必ず直るわけではありません。軽度な破損であれば修復できる可能性がありますが、ファイル構造が大きく壊れている場合や保存メディアに問題がある場合は、修復できないこともあります。その場合は、データの抽出や専用のファイル修復ソフトを検討しましょう。 -
完全に開けないXLSファイルでも修復できますか?
破損の程度によります。Excel標準機能で開けない場合でも、専用のXLS修復ソフトを使うことで修復できる可能性があります。ただし、ファイルの破損が深刻な場合は、すべての内容を完全に復元できるとは限りません。 -
XLSファイルを修復する前に注意すべきことはありますか?
修復作業を行う前に、元のXLSファイルをコピーしてバックアップしておくことをおすすめします。修復操作によってファイル内容が変化する可能性があるため、元ファイルを残しておくと安心です。また、保存先のドライブに問題がないかも確認しましょう。 -
無料のXLS修復ツールと有料ソフトの違いは何ですか?
無料ツールは軽度な破損の修復や簡単な確認に向いている場合があります。
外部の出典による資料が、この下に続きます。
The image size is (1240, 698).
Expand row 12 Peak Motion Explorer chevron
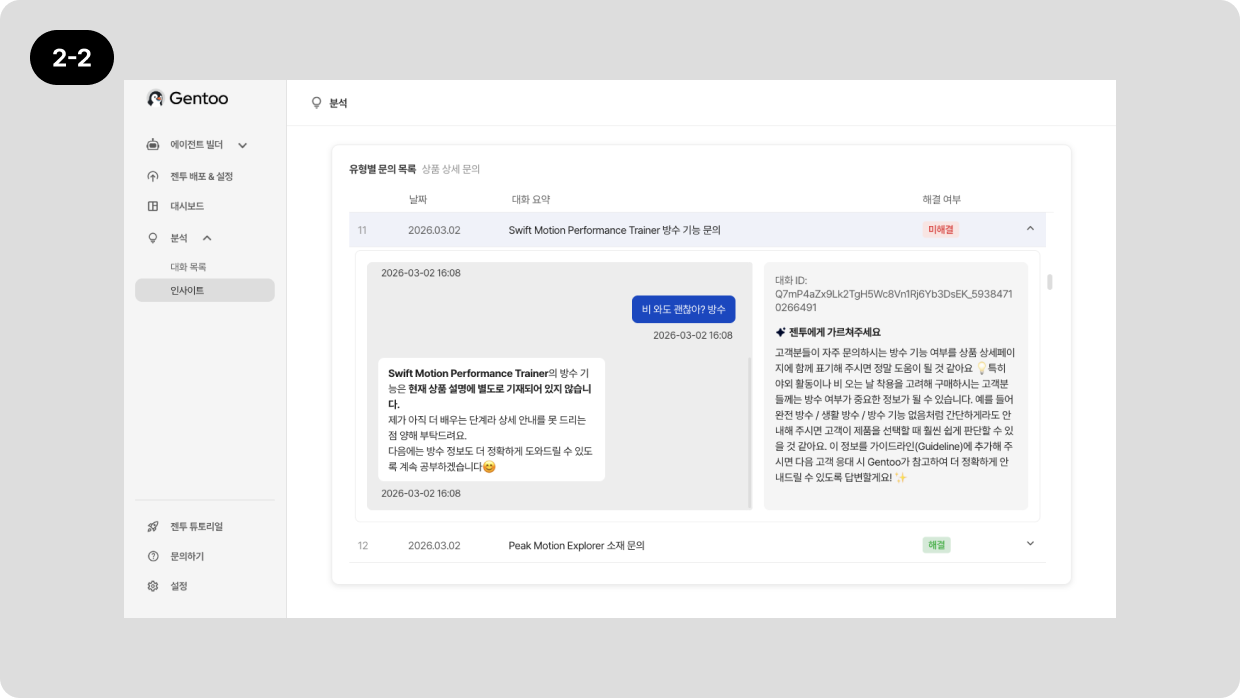1030,544
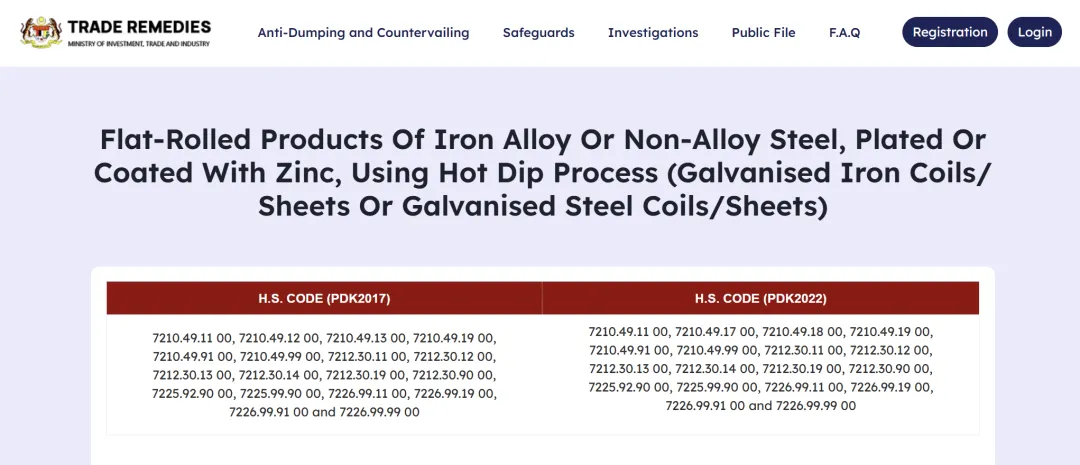
Task: Click code 7210.49.17 00 in PDK2022 list
Action: click(x=717, y=332)
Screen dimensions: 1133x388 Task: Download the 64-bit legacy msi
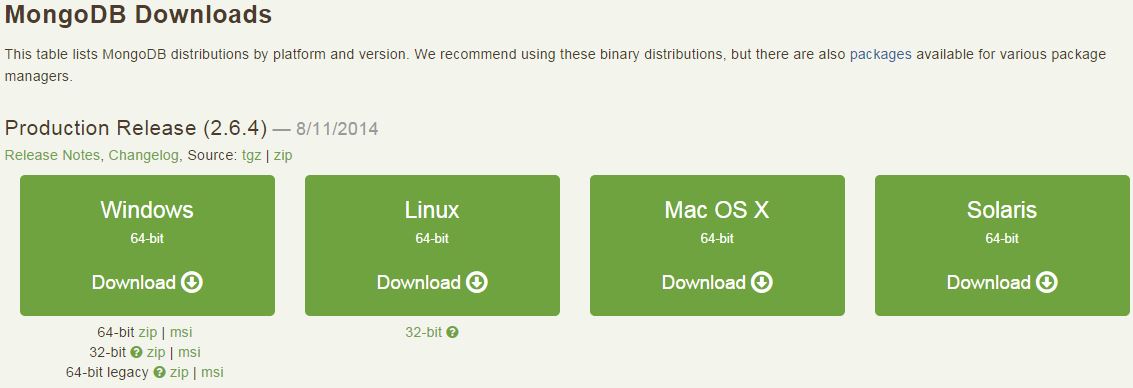[212, 372]
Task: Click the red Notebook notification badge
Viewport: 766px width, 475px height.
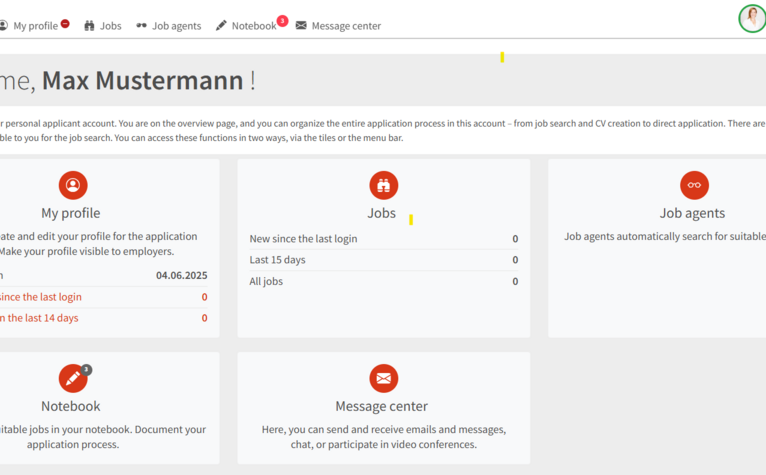Action: (282, 21)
一方、有料ソフトは、バッチ修復、プレビュー、複数形式対応、高度なファイル解析などに対応していることが多く、重度の破損や業務ファイルの修復では有料ソフトのほうが使いやすい場合があります。 -
修復したXLSファイルの内容が一部欠けることはありますか?
あります。ファイルの破損状況によっては、数式、グラフ、画像、書式、コメントなどの一部が完全には戻らない場合があります。修復後は必ず内容を確認し、重要な数値や計算式に問題がないかチェックしてください。